Can everyone be saved?
A king has captured 100 thieves who were attempting to steal his crown jewels. However, he also admires their ability to almost pass through security. He decides to challenge them.
He lines up the thieves into a straight line and puts either a red or blue hat on them. The thieves can only see the colours of the hats in front of them. (e.g. Thief 1 can see everyone else's hats, Thief 2 can see everyone hats except for himself and Prisoner 1, etc.). Once lined up, they must not communicate amongst themselves. Nor may they attempt to look behind them or remove their own hat. The thieves will be able to hear the answers from all those behind them.

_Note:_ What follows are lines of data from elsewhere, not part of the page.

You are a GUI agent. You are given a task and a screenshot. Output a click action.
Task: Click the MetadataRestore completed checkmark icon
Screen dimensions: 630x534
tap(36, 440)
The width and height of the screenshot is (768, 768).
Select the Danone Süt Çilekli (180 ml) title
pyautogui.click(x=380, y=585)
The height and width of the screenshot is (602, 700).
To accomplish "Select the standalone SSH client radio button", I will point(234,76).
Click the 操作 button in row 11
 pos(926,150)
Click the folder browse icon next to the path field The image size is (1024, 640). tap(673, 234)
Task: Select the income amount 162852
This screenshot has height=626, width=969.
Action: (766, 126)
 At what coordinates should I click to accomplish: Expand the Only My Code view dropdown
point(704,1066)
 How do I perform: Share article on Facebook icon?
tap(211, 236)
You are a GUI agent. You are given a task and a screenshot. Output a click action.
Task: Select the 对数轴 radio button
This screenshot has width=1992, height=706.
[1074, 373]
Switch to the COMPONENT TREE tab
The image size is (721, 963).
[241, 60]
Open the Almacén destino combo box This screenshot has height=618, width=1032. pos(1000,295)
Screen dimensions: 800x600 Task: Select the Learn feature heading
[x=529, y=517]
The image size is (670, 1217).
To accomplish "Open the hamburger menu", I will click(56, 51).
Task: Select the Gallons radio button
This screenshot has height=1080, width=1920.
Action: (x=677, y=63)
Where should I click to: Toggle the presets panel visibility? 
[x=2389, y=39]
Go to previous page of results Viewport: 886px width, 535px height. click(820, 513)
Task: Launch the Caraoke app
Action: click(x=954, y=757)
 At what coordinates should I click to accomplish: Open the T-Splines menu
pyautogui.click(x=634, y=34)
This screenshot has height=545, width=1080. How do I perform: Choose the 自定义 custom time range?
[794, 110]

The king starts with the first thief (who is at the back of the line) and asks, "What color is your hat?". The thief is only allowed to answer 'red' or 'blue,' nothing more. If the answer is incorrect then the thief will be silently killed. If the answer is correct then the thief may live but must remain absolutely silent.
The king then moves on to the next thief and repeats the question.
The king makes it clear that if anyone breaks the rules then all the thieves will die, then allows the thieves to consult before lining them up. The king listens in while the thieves consult each other to make sure they don't devise a plan to cheat. To communicate anything more than their guess of red or blue by coughing or shuffling would be breaking the rules.
What is the maximum number of thieves that can be guaranteed to be saved?